### GIVEN REQUEST
Return, word for word, the lines of the records from the one containing "You are a GUI" through the end of the records, including both ends. Leave the pictures out of your answer.

### RECORDS SUPPLIED

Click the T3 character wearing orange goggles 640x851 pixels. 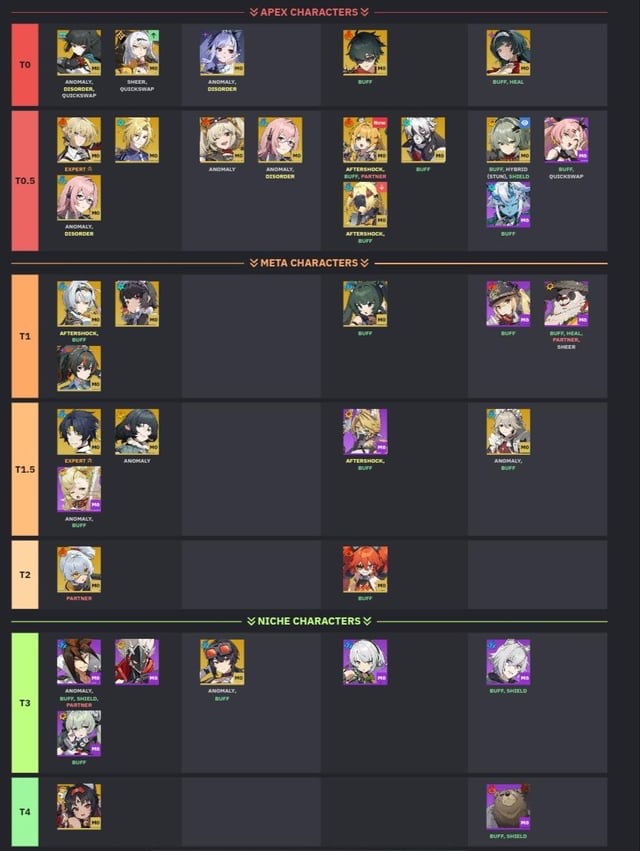[x=222, y=662]
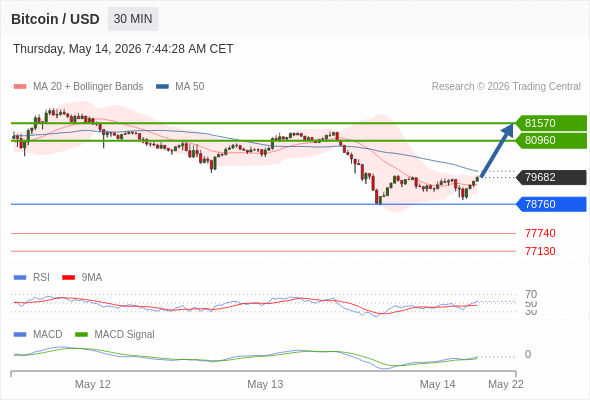Click the MA 50 legend swatch
Screen dimensions: 590x400
(x=162, y=87)
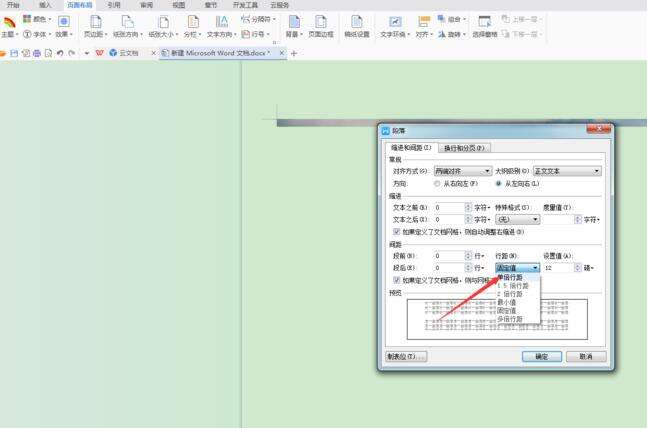The height and width of the screenshot is (428, 647).
Task: Click the 页边距 (Margins) icon
Action: (95, 24)
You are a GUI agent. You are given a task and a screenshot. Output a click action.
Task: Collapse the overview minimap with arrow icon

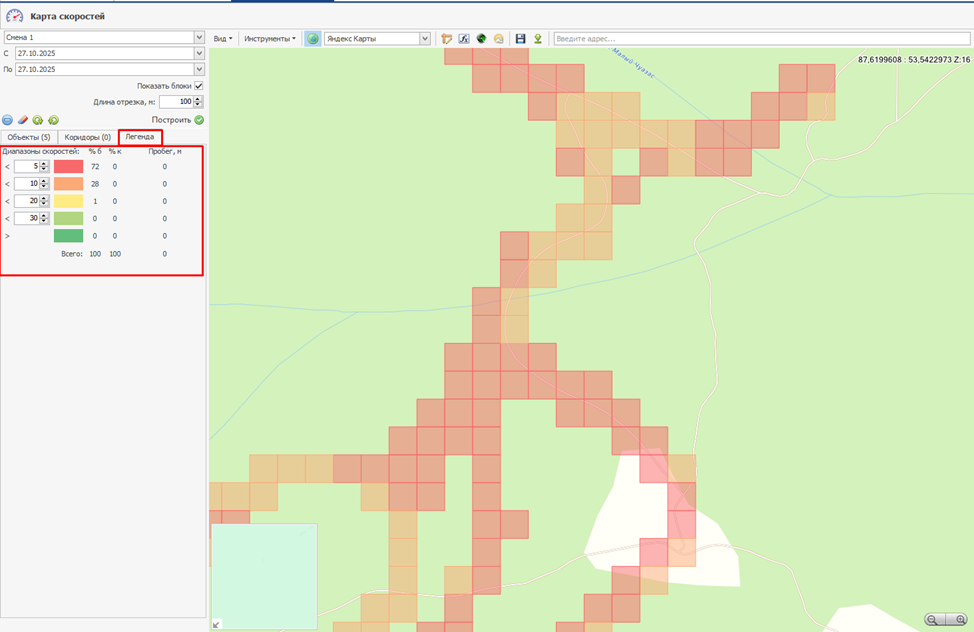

### WRITTEN RESPONSE
You are a GUI agent. You are given a task and a screenshot. Output a click action.
Task: Collapse the overview minimap with arrow icon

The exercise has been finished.